Das Alte E-Werk in Luckenwalde ist Tagungsort der Leerstandskonferenz. Quelle: Hartmut F. Reck

Das beste Beispiel dafür ist der Veranstaltungsort selbst. Der Künstler Pablo Wendel führte die Konferenzteilnehmer durch sein E-Werk, an dessen Transformation er arbeitet. Gleich nebenan im Alten Stadtbad gab es dann ein „performatives Brainstorming“ zur Frage, was man aus dem Stadtbad machen könne.

Originelle Ideensammlung für das Alte Stadtbad. Quelle: Hartmut F. Reck

Dazu hatten Mitarbeiter der Nonconform-Ideenwerkstatt als verkleidete Bademeister in einem Planschbecken Ideen gesammelt. Und das ganz im Sinne der Bürgermeisterin, die die Konferenzteilnehmer aufforderte: „Bereichern Sie uns mit Ihren Spinnereien!“

Roland Gruber ist Architekt, Geschäftsführer der Nonconform Ideenwerkstatt GmbH mit Sitz in Wien und Berlin und Initiator der Leerstandskonferenz. Quelle: Hartmut F. Reck

„Diese Stadt hat irgendwas“, sagte der Architekt, Nonconform-Chef und Erfinder der Leestandskonferenzen, Roland Gruber. „Es gibt keinen besseren Ort für diese Konferenz als Luckenwalde“, meinte der Österreicher anerkennend. Dabei gab es schon sechs solcher Konferenzen in seiner Heimat, wo vor allem der ländlichen Raum vom Leerstand betroffen ist. Diese Konfernz nun ist die erste in Deutschland.

Studenten aus Deutschland und Österreich

Damit hat Gruber eine ganze Reihe von Studenten diverser Fachrichtungen aus allen Bundesländern der beiden Republiken nach Luckenwalde gelockt. Sie mussten sich mit Motivationsschreiben um eine kostenlose Teilnahme an der Konferenz bewerben. Dort können sie noch bis Freitag Ideen für Luckenwalde entwickeln, sich aber auch von diesem Ort inspirieren lassen. Etwa bei der Stadtwanderung am Donnerstagabend zu den Beispielen der Baukultur und Vorzeigeprojekten der Stadt, wie Bahnhof, Güterbahnhof, Gewerbehof und neue Feuerwache.

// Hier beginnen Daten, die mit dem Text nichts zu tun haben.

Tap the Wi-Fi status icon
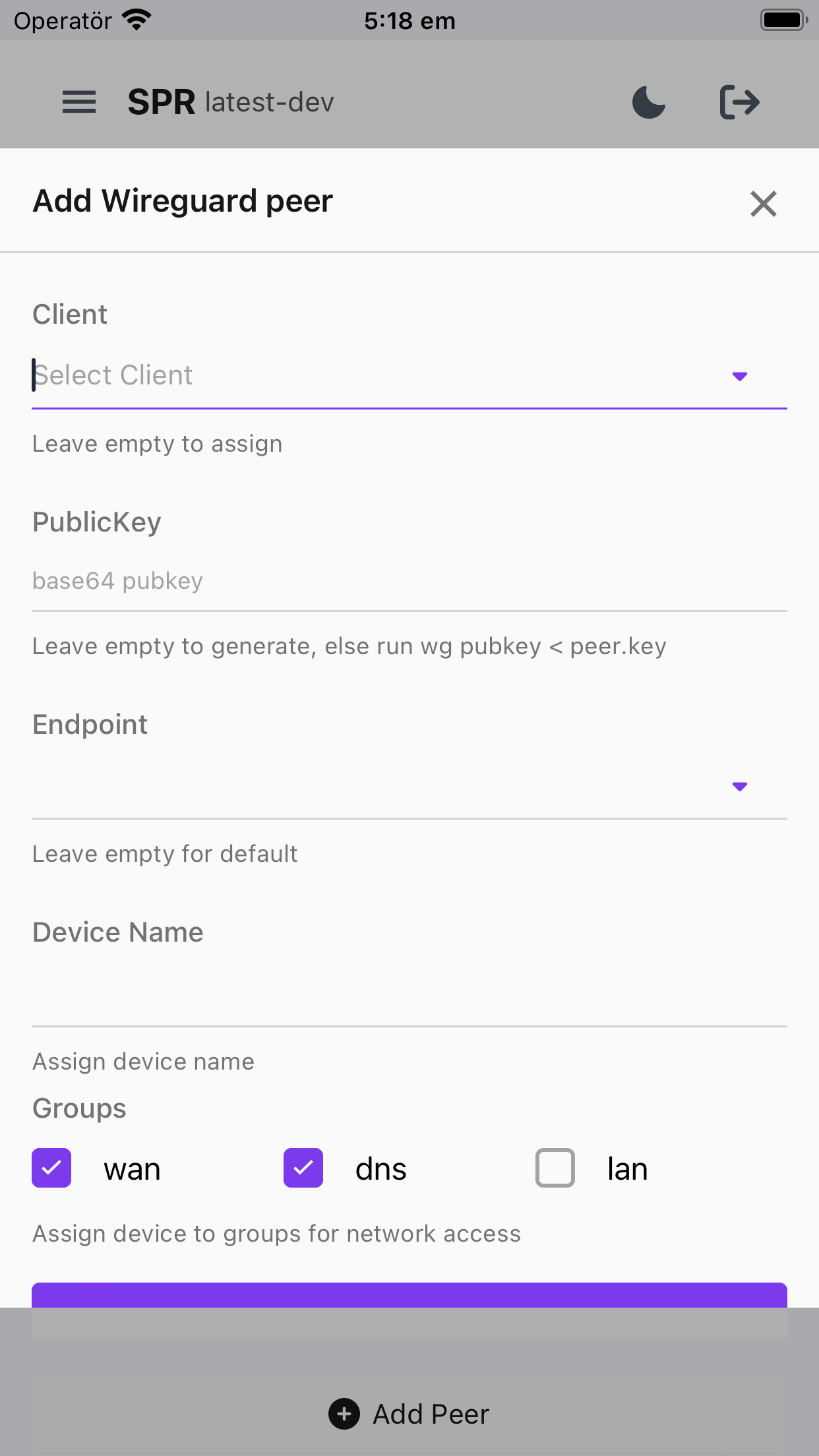Viewport: 819px width, 1456px height. [137, 20]
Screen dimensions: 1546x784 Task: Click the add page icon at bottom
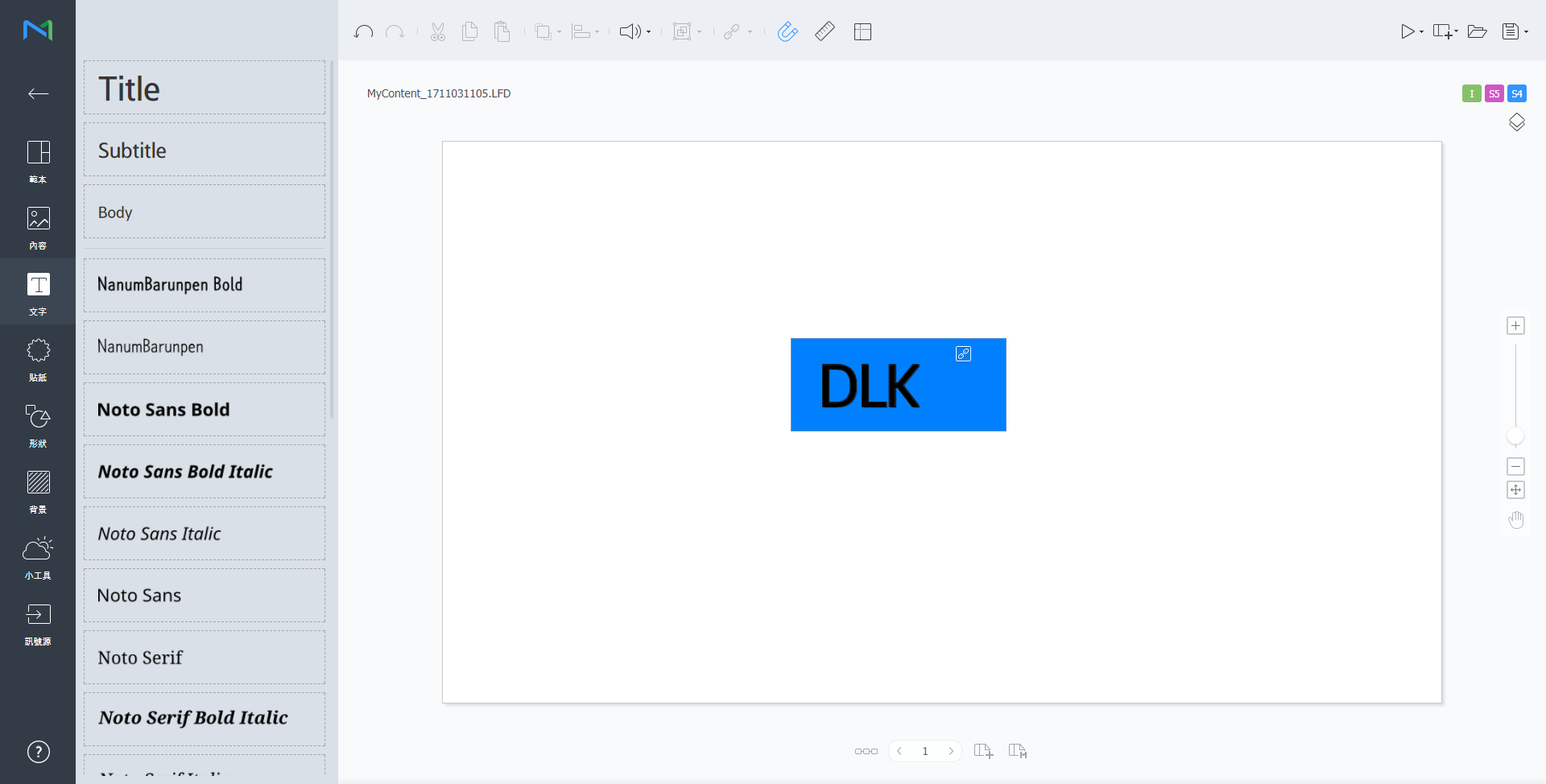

„Was leer steht, muss bleiben“

„Auch ich habe immer an diese Stadt geglaubt“, betonte Landeskonservator Thomas Drachenberg, der vor 20 Jahren über die Baugeschichte Luckenwaldes promovierte. Für ihn dürfe man „erst gar keine Leere in den Köpfen entstehen lassen“. Und: „Was leer steht, muss bleiben!“ Als gelungenes Beispiel nannte er das vom Schandfleck zur intakten Ruine entwickelte Schloss in Dahme.